▸ EXERCISE
Find the lines below that include the word "dropdown" and state how many there are, adding nothing.

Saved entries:
===============

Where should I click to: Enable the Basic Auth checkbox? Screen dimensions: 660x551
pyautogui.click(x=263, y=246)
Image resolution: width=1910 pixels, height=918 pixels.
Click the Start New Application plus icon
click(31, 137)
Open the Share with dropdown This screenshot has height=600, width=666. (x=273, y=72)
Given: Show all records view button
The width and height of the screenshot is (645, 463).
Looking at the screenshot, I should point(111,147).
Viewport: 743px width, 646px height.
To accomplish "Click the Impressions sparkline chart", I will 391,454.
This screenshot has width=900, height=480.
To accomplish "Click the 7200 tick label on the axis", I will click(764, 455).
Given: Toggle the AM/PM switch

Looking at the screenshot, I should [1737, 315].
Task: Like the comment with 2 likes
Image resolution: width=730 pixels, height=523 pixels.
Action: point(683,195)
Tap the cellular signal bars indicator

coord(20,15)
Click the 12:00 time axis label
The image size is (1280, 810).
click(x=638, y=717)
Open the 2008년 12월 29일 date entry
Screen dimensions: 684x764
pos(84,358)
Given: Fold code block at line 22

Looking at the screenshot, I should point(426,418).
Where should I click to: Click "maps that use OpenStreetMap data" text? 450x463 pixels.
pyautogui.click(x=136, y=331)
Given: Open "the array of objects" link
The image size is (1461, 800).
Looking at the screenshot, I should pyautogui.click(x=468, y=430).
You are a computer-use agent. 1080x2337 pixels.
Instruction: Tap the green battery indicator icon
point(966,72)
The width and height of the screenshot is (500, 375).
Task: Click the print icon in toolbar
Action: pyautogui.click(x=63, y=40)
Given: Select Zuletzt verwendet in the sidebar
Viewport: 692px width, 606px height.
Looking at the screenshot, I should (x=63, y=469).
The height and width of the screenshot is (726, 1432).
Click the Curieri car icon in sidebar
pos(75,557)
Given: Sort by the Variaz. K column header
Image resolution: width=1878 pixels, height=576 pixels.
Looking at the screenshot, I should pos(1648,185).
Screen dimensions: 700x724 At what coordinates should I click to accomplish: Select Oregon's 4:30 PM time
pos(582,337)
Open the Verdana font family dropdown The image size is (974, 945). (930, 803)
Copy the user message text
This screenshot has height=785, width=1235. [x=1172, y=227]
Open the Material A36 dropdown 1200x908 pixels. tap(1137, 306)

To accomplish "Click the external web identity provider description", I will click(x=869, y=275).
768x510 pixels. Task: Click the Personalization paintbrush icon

===============

▸ RESULT
3